Organisations in Japan prioritise reskilling

Shifting to job-based employment helps firms identify desired skills and provides employees with opportunities for career advancements.
By: | April 10, 2023

As organisations in Japan shift from membership-type employment to job-based employment, they are increasingly emphasising the importance of reskilling employees.  

Membership-type employment entails employees staying with an organisation until retirement and being trained in specific job skills, whereas job-based employment outlines the job expectations and required skills. Moving towards a job-based system benefits organisations by identifying required skills and employees by providing opportunities for career advancement through skills acquisition.  

For instance, Fujitsu and Hitachi have been promoting reskilling efforts for their employees, with the former allowing voluntary skills development and creating career planning opportunities, providing smartphone courses, and implementing a candidacy system for managerial appointments based on skills. The latter’s plan involves AI selecting appropriate training programmes based on employee interests, and they have lifted the ban on side jobs and expanded transfer request options.  

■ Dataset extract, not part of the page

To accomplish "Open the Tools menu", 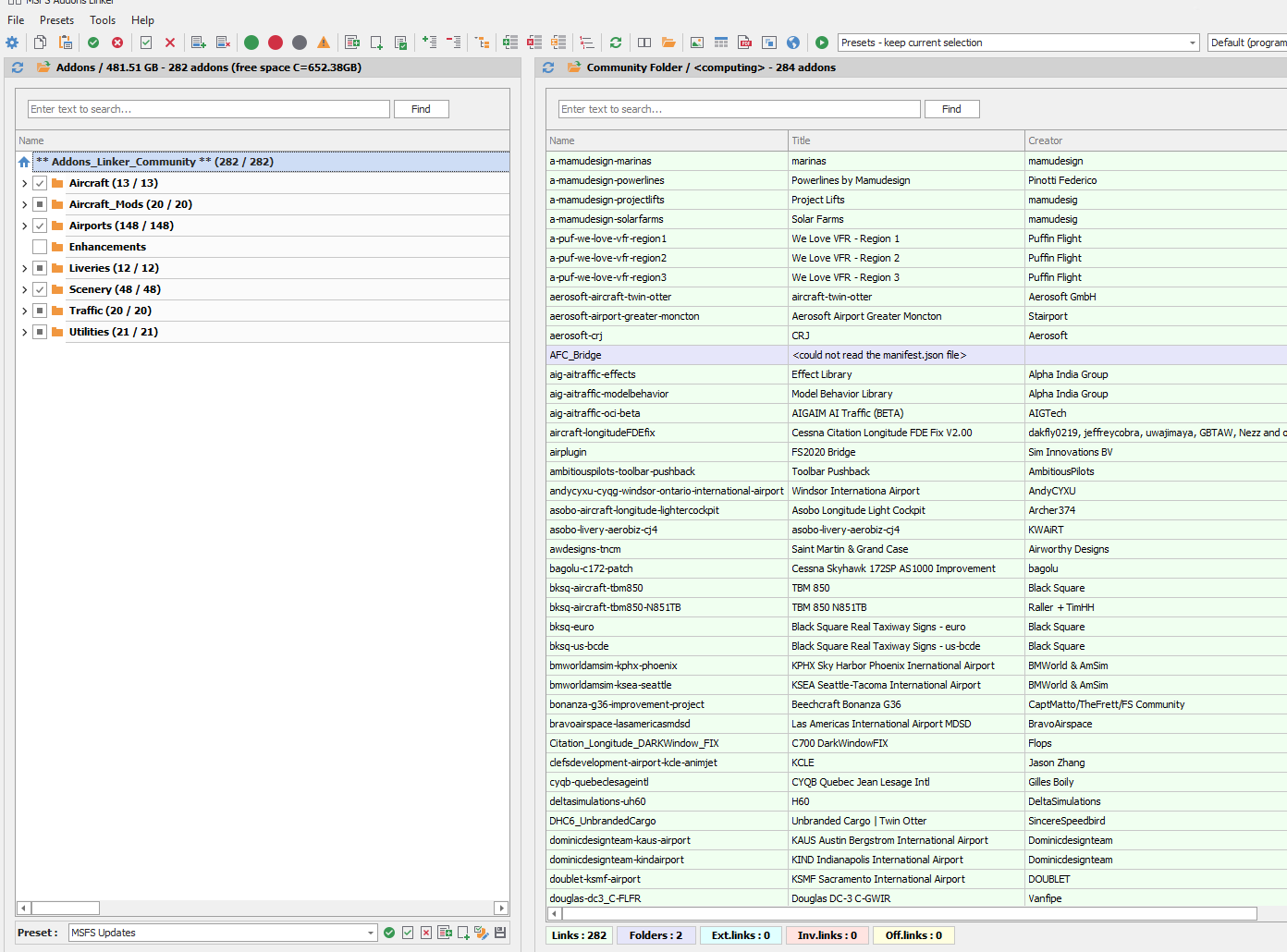I will coord(103,19).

READ: Japan faces shortfall of employees to meet labour demand by 2040

Despite these efforts, a survey by job information provider Mynavi showed that only about 10% of 800 full-time employees saw their salaries increase because of their reskilling efforts. Yasuo Ogita, Editor-in-Chief of Mynavi’s career change website, suggested that organisations need to actively disclose information on how they evaluate employees for wage increases and promotion.  

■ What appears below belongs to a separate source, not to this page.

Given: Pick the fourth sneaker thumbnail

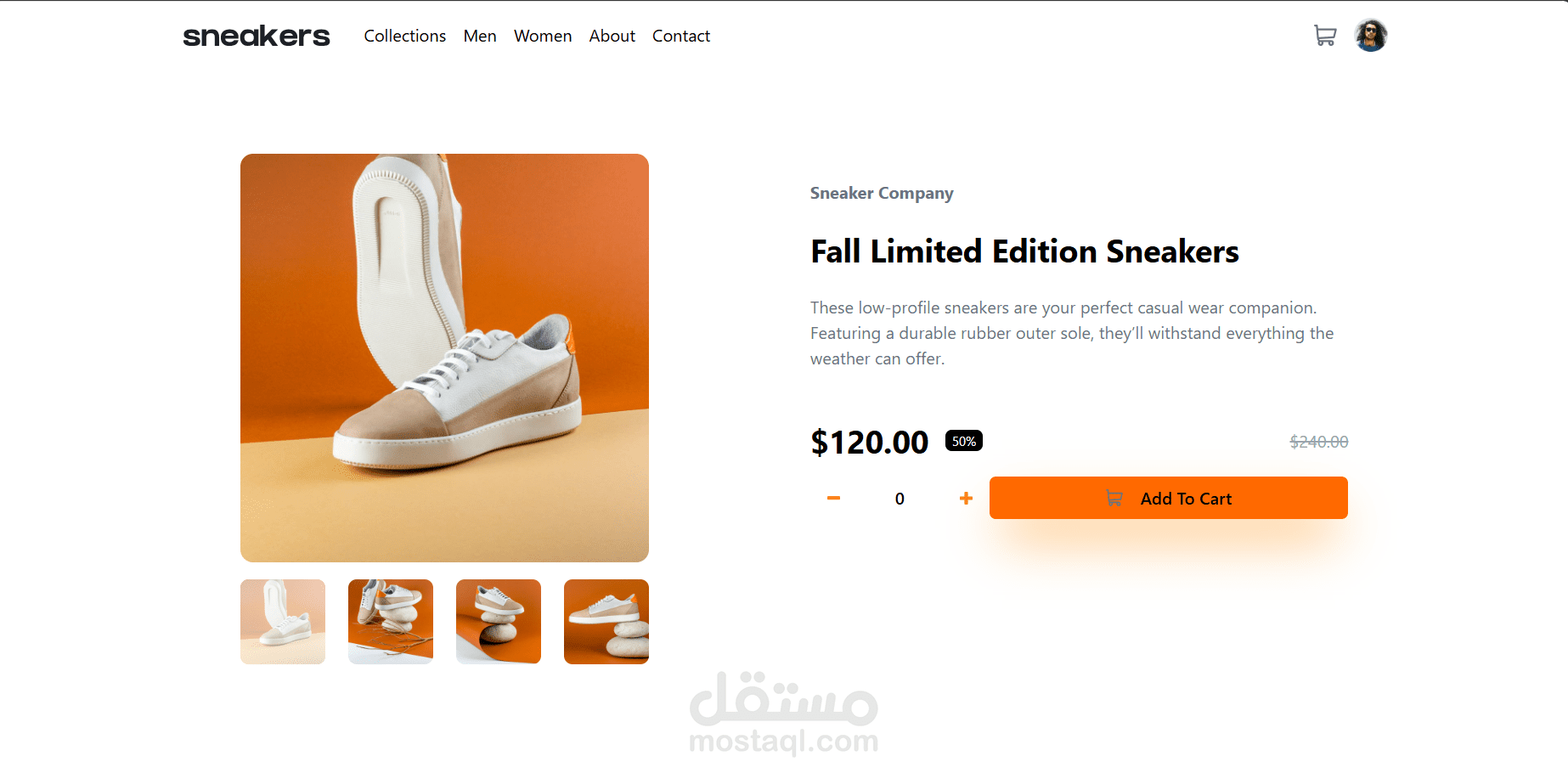Looking at the screenshot, I should coord(606,622).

While the government aims to enhance labour mobility by supporting organisations that encourage their employees to re-learn, employees are increasingly concerned that they may be fired amid the move. In March 2022, Fujitsu offered buyout packages to some 3,000 employees as part of an effort to promote employee turnover. Tomoko Yoshino, President of the Japanese Trade Union Confederation, or Rengo, the umbrella organisation of labour unions in the country, warned against such a move saying labour turnover should be based on a voluntary effort, reported The Japan Times.